Ao entrar como clandestino em um navio pesqueiro para fugir de Gana, Bayan Mahmud, 18, sonhava com o futuro na Europa. Escondeu-se carregando uma garrafa d’água e um saco de farinha de trigo. Não sabia, mas o destino da embarcação era a Argentina.
Três anos depois, ele é hoje uma das grandes revelações das categorias de base do Boca Juniors, o clube mais popular do país. Já ouviu até sobre a possibilidade de se naturalizar para defender a seleção de Messi no futuro.
“Tudo o que fiz foi sobreviver e acreditar que a vida me reservava algo de bom depois de tanto sofrimento”, disse à Folha, surpreso por ser procurado para dar entrevistas.
“Sorte” é a palavra que aparece sempre no discurso do meia e lateral direito do time sub-20. Quando tinha dez anos, seus pais foram mortos em uma briga entre as etnias Mamprusi e Kusasi.
Bayan e o irmão mais velho, Muntala, acharam os corpos ao chegarem em casa. Os dois perderam contato quando, cinco anos mais tarde, o orfanato em que moravam foi atacado por atiradores.
“Só sobrevivi porque consegui correr. Localizei meu irmão em Gana recentemente, pelo Facebook. São lembranças que desejo esquecer.”
Sozinho e com algumas moedas no bolso, chegou a Cape Coast, a 160 km da capital, Acra. Teve a ideia de se esconder no navio e ir embora. A água e a farinha logo acabaram. Sobreviveu porque um marinheiro o descobriu e lhe deu comida.
O desembarque na Argentina foi no porto de Rosário. Vagou pelas ruas até encontrar uma família que o alimentou e o colocou no ônibus para Buenos Aires com a explicação de que, na capital, encontraria africanos.
A sorte o ajudou, de novo. Assim que saiu da rodoviária, encontrou dois senegaleses que o levaram ao departamento de imigração. Mahmud pediu visto como refugiado. Foi enviado a um abrigo.
A única distração passou a ser o futebol. “Comecei a jogar na rua, quando uma pessoa me perguntou se eu não queria fazer teste no Boca Juniors.” O autor do convite era Ruben García, olheiro do clube.
O africano agradou à comissão técnica e passou a morar na Casa Amarilla, o Centro de Treinamento da equipe.
A habilidade lhe rendeu apelidos, como “Diamante Negro” e “Maradona ganês”.
Hoje, recebe R$ 700 por mês.
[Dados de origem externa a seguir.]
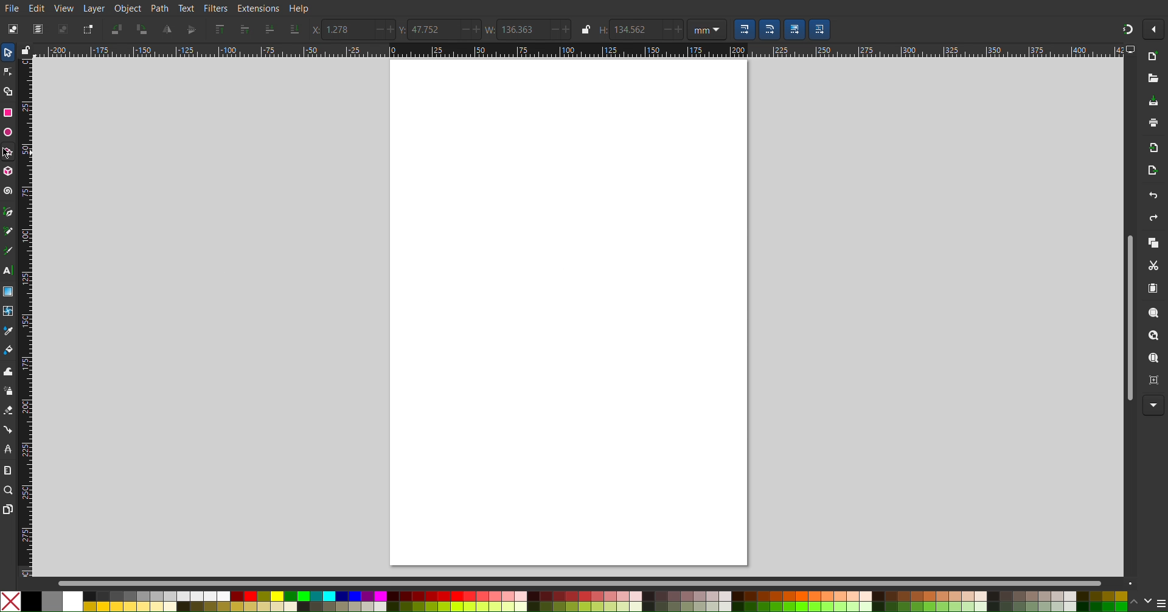 This screenshot has height=612, width=1168. What do you see at coordinates (9, 153) in the screenshot?
I see `Polygon/Star` at bounding box center [9, 153].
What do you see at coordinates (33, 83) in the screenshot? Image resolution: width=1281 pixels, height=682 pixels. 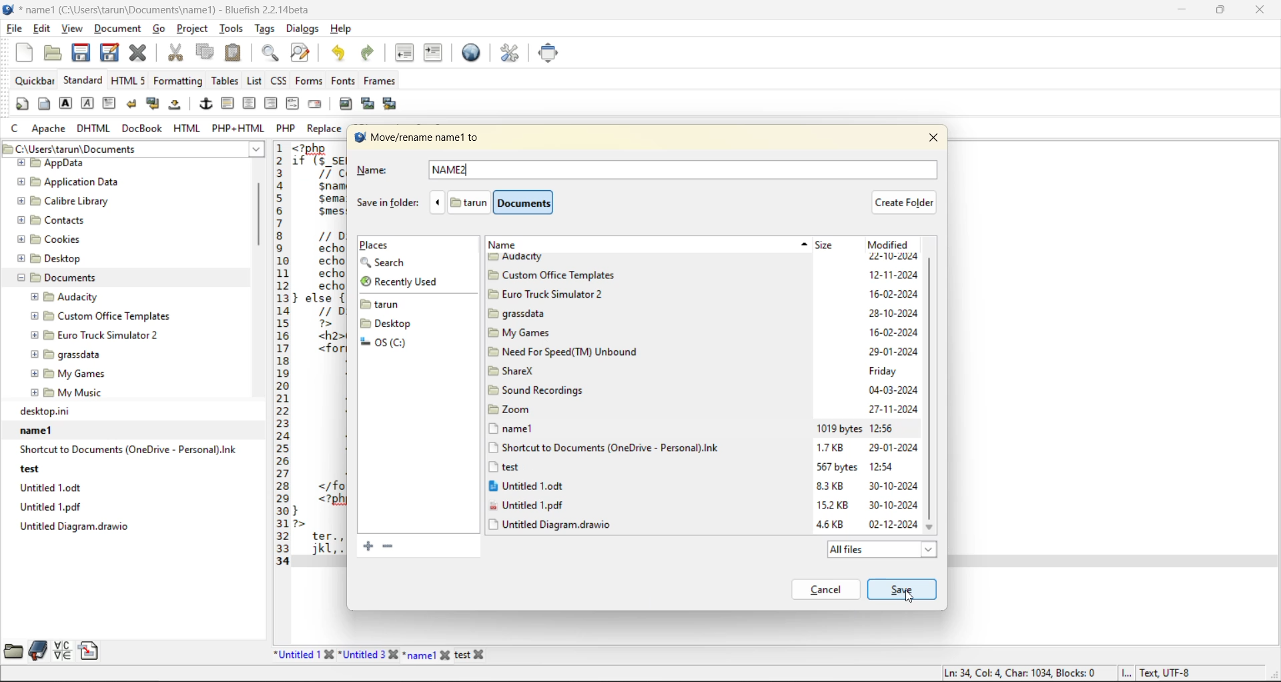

Um acordo com a Nike rende mais R$ 750. Valores modestos no mundo da bola. Para a realidade de Gana, algo que nunca sonharia ganhar.
Animado, Mahmud fala sobre o desejo de virar profissional. Só vacila quando questionado sobre a possibilidade de defender o país adotivo. “A Argentina me deu tudo o que tenho. Mais do que sonhei. Mas minha casa é Gana”, finaliza, sem certeza.